Branch and Recharge: Exact Algorithms for Generalized Domination

Abstract

Let σ and \(\varrho\) be two sets of nonnegative integers. A vertex subset S ⊆ V of an undirected graph G = (V,E) is called a \((\sigma,\varrho)\)-dominating set of G if |N(v) ∩ S| ∈ σ for all v ∈ S and \(|N(v)\cap S| \in \varrho\) for all v ∈ V ∖ S. This notion introduced by Telle generalizes many domination-type graph invariants. For many particular choices of σ and \(\varrho\) it is NP-complete to decide whether an input graph has a \((\sigma,\varrho)\)-dominating set.

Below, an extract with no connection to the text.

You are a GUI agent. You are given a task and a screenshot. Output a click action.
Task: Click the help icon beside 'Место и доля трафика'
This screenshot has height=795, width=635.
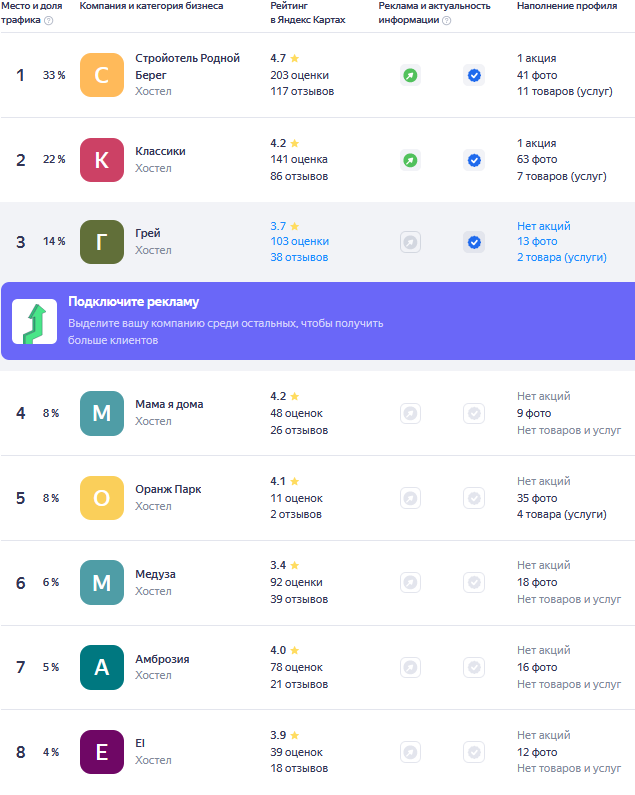pos(48,20)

We show a general algorithm enumerating all \((\sigma,\varrho)\)-dominating sets of an input graph G in time O ^*(c ⁿ) for some c < 2 using only polynomial space, if σ is successor-free, i.e., it does not contain two consecutive integers, and either both σ and \(\varrho\) are finite, or one of them is finite and \(\sigma \cap \varrho = \emptyset\). Thus in this case one can find maximum and minimum \((\sigma,\varrho)\)-dominating sets in time o(2ⁿ). Our algorithm straightforwardly implies a non trivial upper bound c ⁿ with c < 2 for the number of \((\sigma,\varrho)\)-dominating sets in an n-vertex graph under the above conditions on σ and \(\varrho\).

Finally, we also present algorithms to find maximum and minimum ({p}, {q})-dominating sets and to count the ({p},{q})-dominating sets of a graph in time O ^*(2^n/2).

Part of the research was done when some of the authors were visiting DIMATIA, Prague, in April 2006.